Ultra-Compact Non-Linear Junction Detector


User Manual


Ecological Certificate

Application Video

The non-linear junction detector (NLJD) LORNET-24 is designed to detect hidden electronic devices which contain semiconductors with p-n junctions such as covert audio and video transmitters, audio and video recorders (more generally referred to as eavesdropping devices), actuation and timer circuitry of improvised explosive devices (IED's). The ultra-compact size and light weight make this NLJD a tool of choice for TSCM field trips as well as for personal inspection and electronic contraband control in transport and in correction facilities.

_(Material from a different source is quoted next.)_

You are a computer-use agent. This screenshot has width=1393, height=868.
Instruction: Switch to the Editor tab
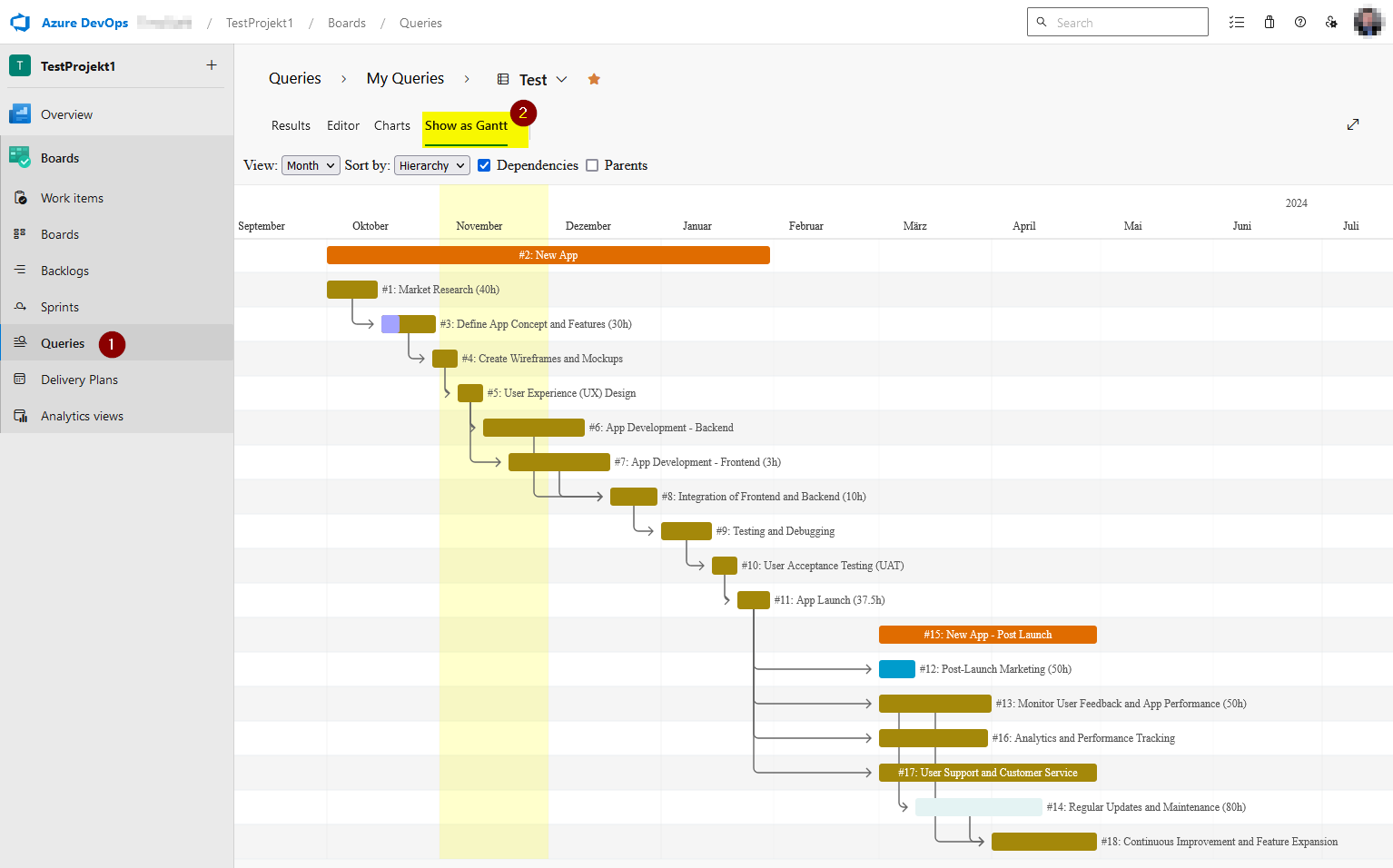[342, 125]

  • LORNET-24 is an NLJD which features outstanding size and weight with solid detection performance enabled through the use of innovative RF technology and materials. When competitors claim the advantages of 2.4 GHz frequency range just remember that this very frequency range was already implemented in LORNET-24 over a decade ago.
  • Unrivalled size and weight of LORNET-24 make it an ideal instrument for TSCM field trips, for luggage inspection as well as for search works in confined space (e.g. in a car).
  • Electromagnetic influence on a person is lower than that of a mobile phone which opens the door to such applications as personal inspection against electronic contraband in correction facilities or in transport.
  • The transmit frequency range of 2.4 GHz has proved more effective in terms of detecting modern tiny and refined circuitry (e.g. SIM-cards).
  • The convenient control interface makes operation easy and straightforward and requires a minimal level of expertise from the user.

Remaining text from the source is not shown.